On the topic of moving objects falling through atmosphere, I see several
issues that seem to be getting muddled. Let me throw out a few points:
- An unpowered object, starting from rest, can not fall through atmosphere
faster than it would through a vacuum. It doesn't matter what shape the
object is, because any acceleration it gains from aerodynamic effects will
be smaller than the drag from having to pass through atmosphere.
- An aircraft that has significant horizontal motion, and then goes into a
dive, can easily fall much faster than it would in a vacuum. There is a
rather complex aerodynamic effect that allows it to trade horizontal for
vertical motion. I haven't seen anything that shows FLT800 to have 0
forward momentum - in fact, such a claim seems highly unlikely. Moving up
at a steep slope seems to fit the evidence better, but that would leave the
aircraft with significant forward motion when it starts its descent.

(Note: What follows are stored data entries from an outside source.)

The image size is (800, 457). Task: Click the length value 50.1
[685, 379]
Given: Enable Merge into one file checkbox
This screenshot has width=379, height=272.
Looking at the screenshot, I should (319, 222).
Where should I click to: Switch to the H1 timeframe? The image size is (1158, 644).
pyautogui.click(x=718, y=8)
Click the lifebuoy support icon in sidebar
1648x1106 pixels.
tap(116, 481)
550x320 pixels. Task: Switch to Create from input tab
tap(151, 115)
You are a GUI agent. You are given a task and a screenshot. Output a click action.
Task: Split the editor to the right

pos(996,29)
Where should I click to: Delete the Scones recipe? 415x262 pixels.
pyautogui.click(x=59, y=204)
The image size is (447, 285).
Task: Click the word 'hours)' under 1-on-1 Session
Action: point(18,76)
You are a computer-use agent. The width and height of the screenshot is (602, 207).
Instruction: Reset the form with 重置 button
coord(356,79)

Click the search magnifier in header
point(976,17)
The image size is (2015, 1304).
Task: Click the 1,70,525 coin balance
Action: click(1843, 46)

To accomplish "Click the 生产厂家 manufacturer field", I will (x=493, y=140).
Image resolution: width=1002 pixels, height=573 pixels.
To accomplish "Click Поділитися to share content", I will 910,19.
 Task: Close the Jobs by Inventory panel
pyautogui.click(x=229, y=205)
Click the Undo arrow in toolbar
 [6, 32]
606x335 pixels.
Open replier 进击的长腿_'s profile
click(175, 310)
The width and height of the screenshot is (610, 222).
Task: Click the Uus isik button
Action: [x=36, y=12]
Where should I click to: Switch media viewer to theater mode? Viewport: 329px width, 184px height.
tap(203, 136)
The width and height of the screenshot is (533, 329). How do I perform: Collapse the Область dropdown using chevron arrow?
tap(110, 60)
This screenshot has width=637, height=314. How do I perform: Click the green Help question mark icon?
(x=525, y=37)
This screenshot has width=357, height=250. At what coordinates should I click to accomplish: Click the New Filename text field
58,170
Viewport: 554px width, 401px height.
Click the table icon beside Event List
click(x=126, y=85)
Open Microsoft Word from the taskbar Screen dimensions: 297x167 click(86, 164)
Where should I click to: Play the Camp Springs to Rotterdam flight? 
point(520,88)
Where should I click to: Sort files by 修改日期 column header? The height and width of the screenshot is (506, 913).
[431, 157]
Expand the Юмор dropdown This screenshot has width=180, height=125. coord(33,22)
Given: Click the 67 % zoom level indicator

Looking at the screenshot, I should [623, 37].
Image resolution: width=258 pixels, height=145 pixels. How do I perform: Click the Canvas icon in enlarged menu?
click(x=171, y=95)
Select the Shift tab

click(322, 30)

- We don't know exactly when the engines went out. Obviously, if some of
them were still running when the plane went into its descent this would
produce a very fast powered dive. This sort of descent can easily approach
the speed of sound, even for otherwise subsonic aircraft.
- Air/aviation gas explosions are not limited to some puny level of force.
I don't know who this info originally came from, but they're wrong.
Depending on the exact mixing conditions you can get anything from
non-explosive combustion to very large explosions. Under worst-case
conditions (small droplets dispersed through a large volume of air before
being ignited) the effect can be equivalent to several times the same mass
of TNT. The air force makes some impressive bombs that use this principle.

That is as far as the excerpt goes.